[hibernate-issues] [Hibernate-JIRA] Commented: (HHH-1615) GROUP BY entity does not work

Wed Feb 6 18:08:56 EST 2008

    [ http://opensource.atlassian.com/projects/hibernate/browse/HHH-1615?page=com.atlassian.jira.plugin.system.issuetabpanels:comment-tabpanel#action_29463 ] 

Giampaolo Tomassoni commented on HHH-1615:
------------------------------------------

I have the impression your example is a bit misleading. Grouped queries in which you need to get a whole entity are generally ones in which some ORM is involveld, otherwise the "group by" construct is redundant.

In example, the HQL query:

SELECT c, COUNT(*)
FROM Company AS c INNER JOIN c.products AS p
WHERE p.price > 150.00
GROUP BY c
HAVING COUNT(*) > 1
ORDER BY c.income ASC

could be mapped by a patched Hibernate to something like, say, the following SQL select:

SELECT c.id, c.name, c.income, COUNT(*)
FROM companies AS c RIGHT OUTER JOIN products AS p ON c.id=p.idcompany
WHERE p.price > 150.00
GROUP BY c.id, c.name, c.income
HAVING COUNT(*) > 1
ORDER BY c.income ASC

I think that many SQL optimizers should discover the speed-up pattern available on this kind of redundanly-grouped queries: c.id is a primary key and the value of c.name and c.income depend on it. Pheraps MySQL misses a true query optimizer?

Anyway, in order to improve performances when the optimizer isn't smart enough, the trick in SQL is field post-fetching. In example, a patched Hibernate could instead map the above HQL query in the following SQL one:

SELECT c1.id, c1.name, c1.income, c2.cnt
FROM companies AS c1 RIGHT OUTER JOIN (
 SELECT c.id, COUNT(*) AS cnt
 FROM companies AS c INNER JOIN products AS p ON c.id=p.idcompany
 WHERE p.price > 150.00
 GROUP BY c.id
 HAVING cnt > 1
) AS c2 ON c1.id=c.id
ORDER BY c1.income ASC

See? The HQL query is basically mimed by the inner select, which is then wrapped by one meant mostly to dereference entity fields. This needs a grouping index having the same width of the company table's primary key (1 assumed in this example), and results in better performances with respect to fetching all the grouped data in the application and then dereferencing the IDs from there.

It needs subqueries and joins, besides.
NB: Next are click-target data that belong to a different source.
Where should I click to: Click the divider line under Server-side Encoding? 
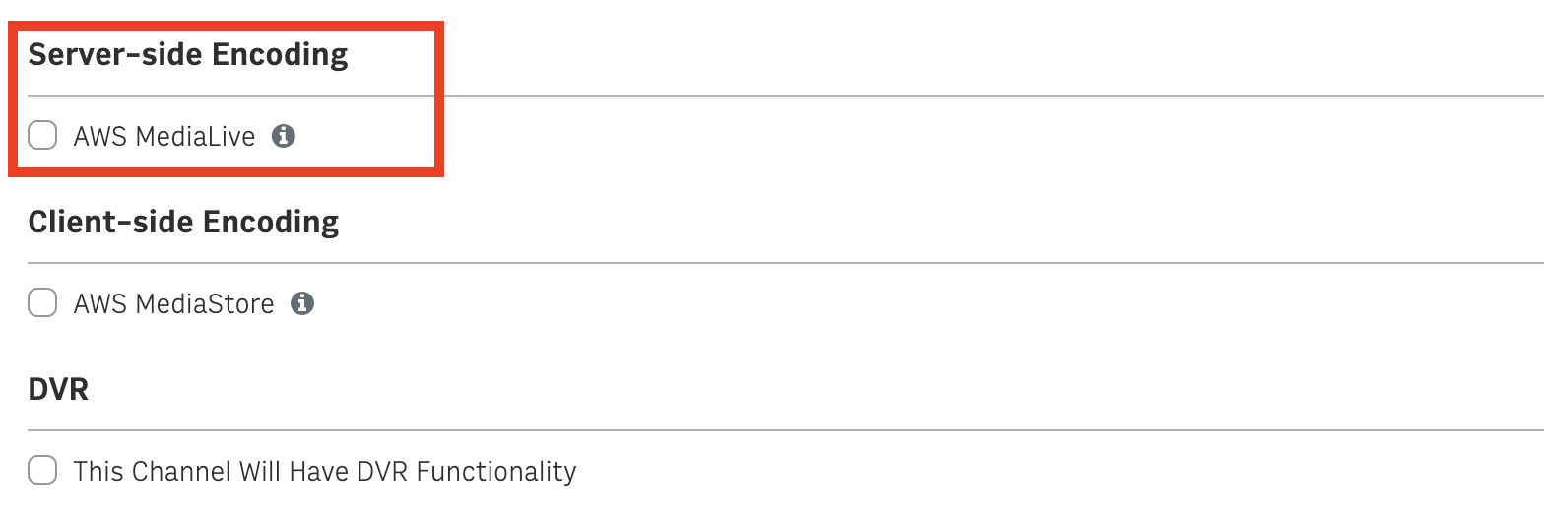786,96
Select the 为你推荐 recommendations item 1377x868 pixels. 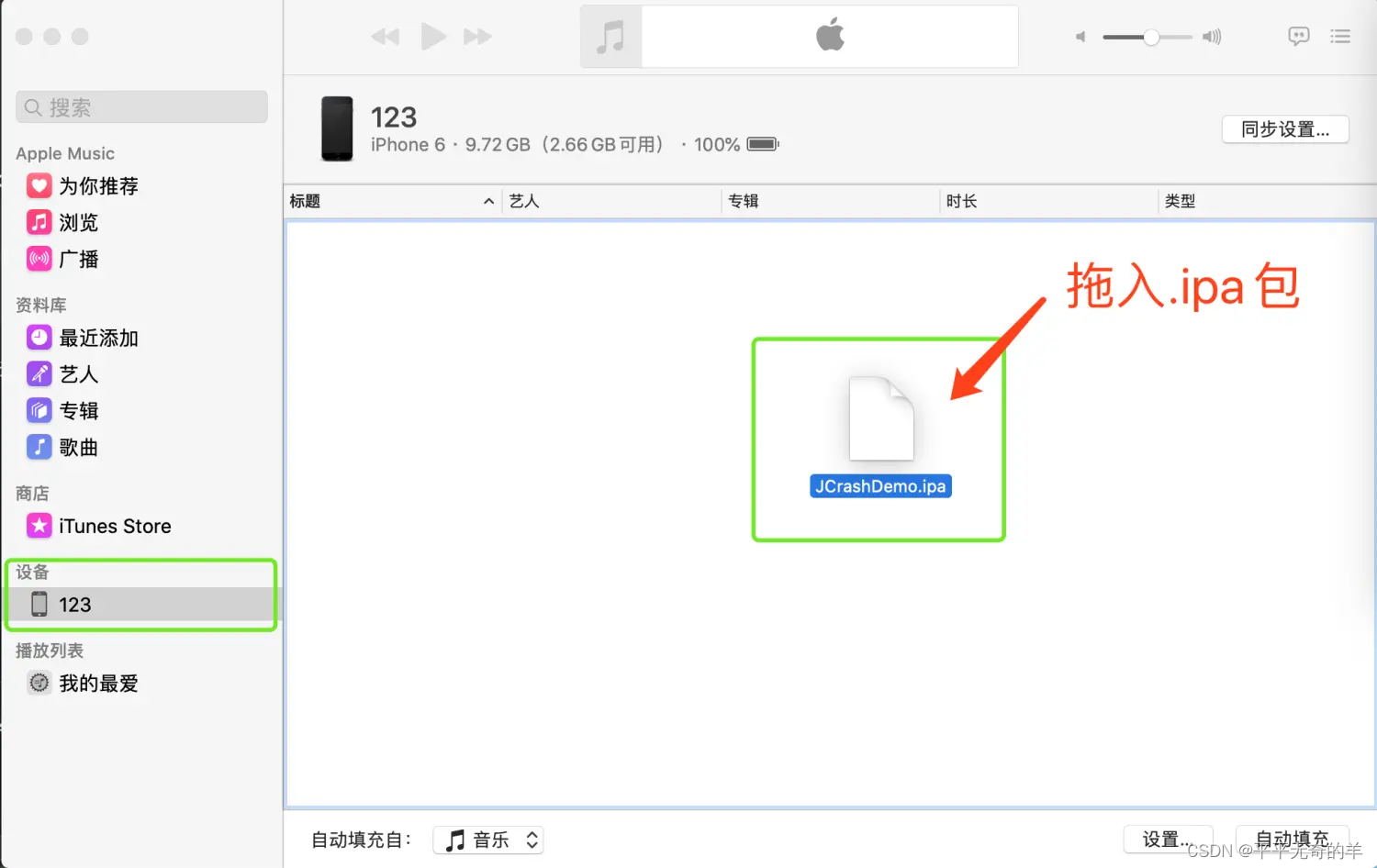pos(98,186)
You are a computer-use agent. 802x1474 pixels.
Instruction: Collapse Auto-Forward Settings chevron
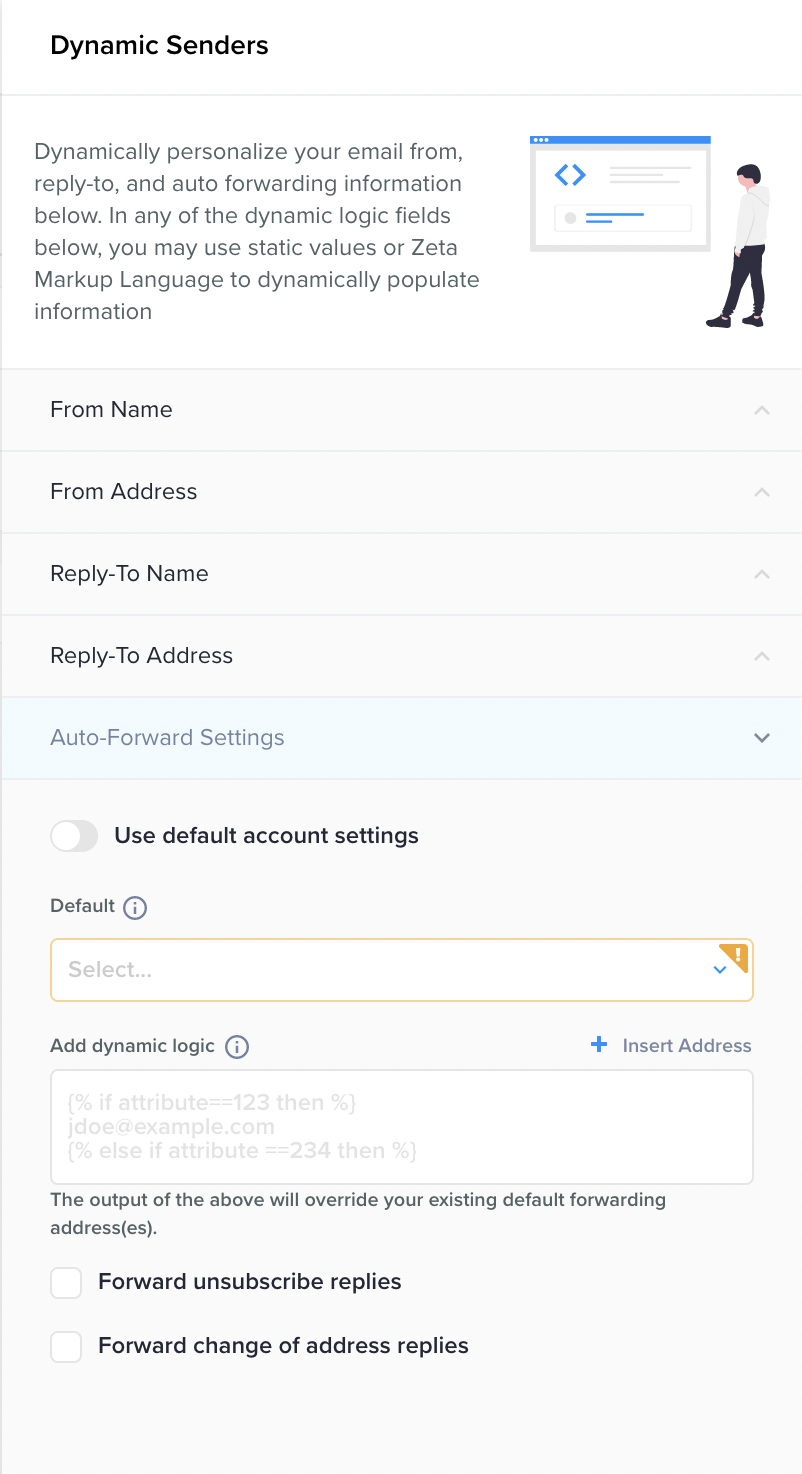[762, 738]
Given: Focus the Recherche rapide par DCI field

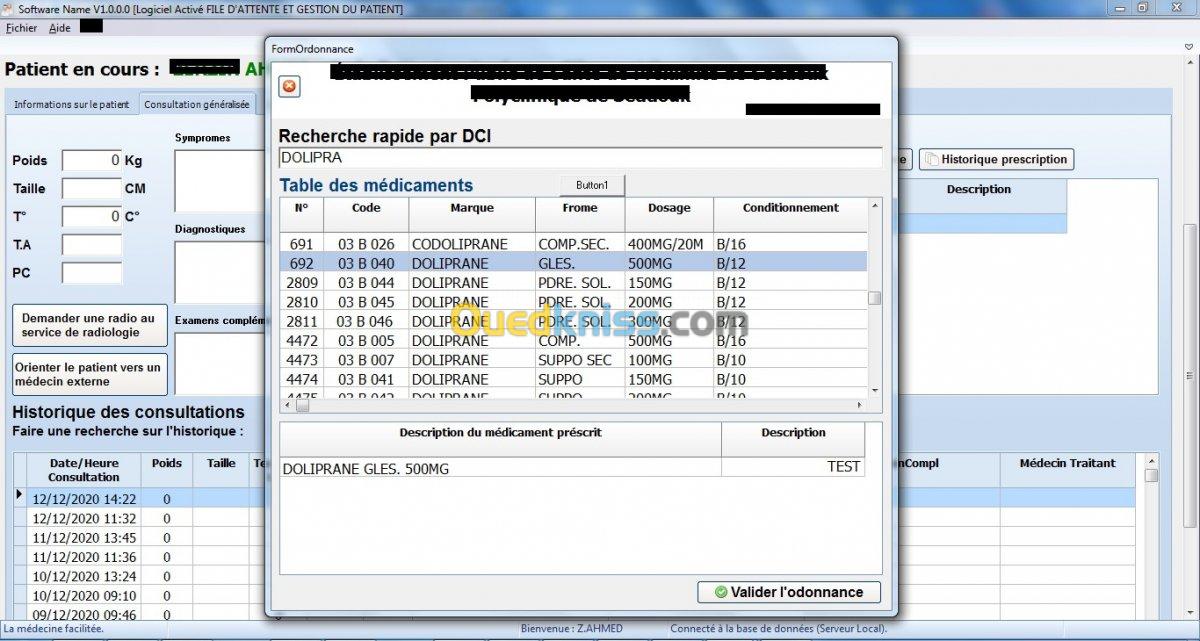Looking at the screenshot, I should click(580, 158).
I don't know if MySQL does support subqueries, but most of the other SQL engines handled by Hibernate do.

So, a general solution to the problem outlined in this issue would be to adopt the subquery+joins mapping when the target SQL engine supports them, falling back to the multi-field grouping when it doesn't.

Please note I didn't run the above HQL and SQL queries, thereby it may be there is something wrong in them.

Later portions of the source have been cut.